The yoga of acceptance

The yoga of acceptance

You’ll hear it said, and you’ll hear it said often: don’t look around, don’t compare your <insert asana name of choice here> to anybody else’s. I heard it every time, but I never listened.

I am inherently a fairly competitive person. I didn’t know I was until only a couple of years ago when a friend mentioned it in a throwaway, observational way, and I laughed uproariously at the absurdity of it. Except, it really wasn’t absurd at all. I was confronted with the sheer force of my need to be just a little bit better than everybody else (I mean, at least a tiny bit) in a yoga class where I was, actually, not ‘better’ than anybody else. There were all sorts of bodies in that class – stronger, bendier, more elastic bodies that did things that my then-stiff and unpliant body couldn’t, but also older, softer, curvier, bigger bodies that I was certain I’d out-bend, out-stretch, and out-balance. Except I didn’t. At the time my practice wasn’t much more than a physical practice and a sporadic one at best, but the bodies in that class had that ‘drishti’ situation down pat, the inward gaze that meant that their eyes weren’t constantly darting around the room causing them to lose balance and keel over in tree pose like I was.
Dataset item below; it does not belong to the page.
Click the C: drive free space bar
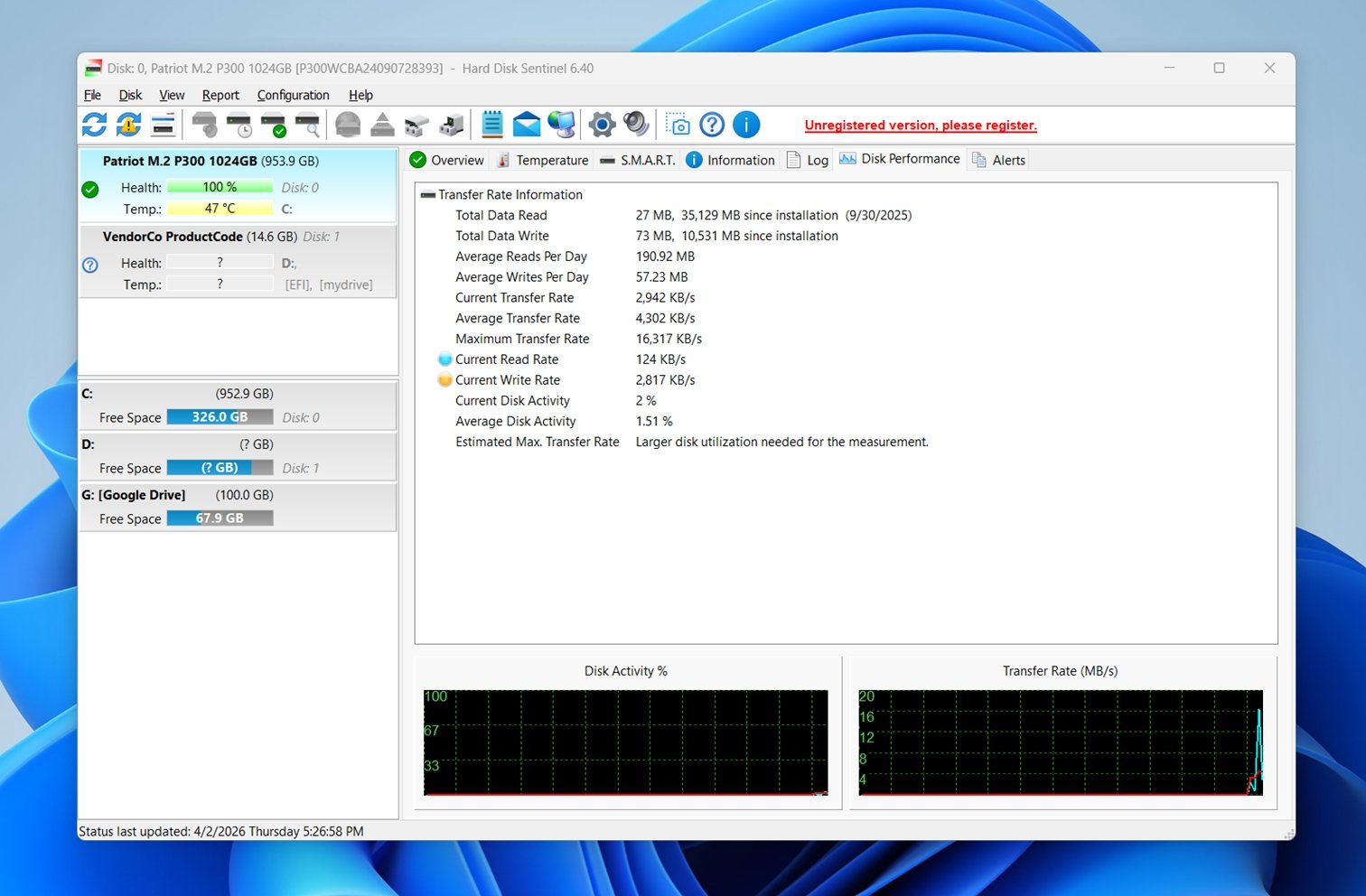Image resolution: width=1366 pixels, height=896 pixels. pos(220,416)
I’ve since learned (and learned also to believe) that thing that we are all often told in class: yoga is a non-competitive practice. I knew this intellectually, or I heard it when it was said, but that’s never how it was for me in actuality. When I wasn’t able to go into upavistha konasana (wide legged seated forward bend) like the others because of my insanely tight hamstrings and hip flexors I recall feeling a hot flush of shame that just rose unbidden in me, like I was a…fraud? Or, worse yet, a little bit pathetic? Our internal dialogues are the worst. We’re told that we are neither competing against other people nor against ourselves because there is no ‘best’, except most of us do both, at least to start. Your teacher will have said, “listen to your body,” to know when to push and when to just let go, but even that simple instruction, to listen, requires that internal chatter to pip down, for one hot second at a minimum.

Every day in yoga is different, because every day your body is different. There are days I’m open and flexible and warm where I can just leap right into it, and days that I’m tight and constricted and it takes me time to open. I’m learning to accept that that’s where my body is today, and even if it’s tight and unyielding, that’s okay. That just is where I am.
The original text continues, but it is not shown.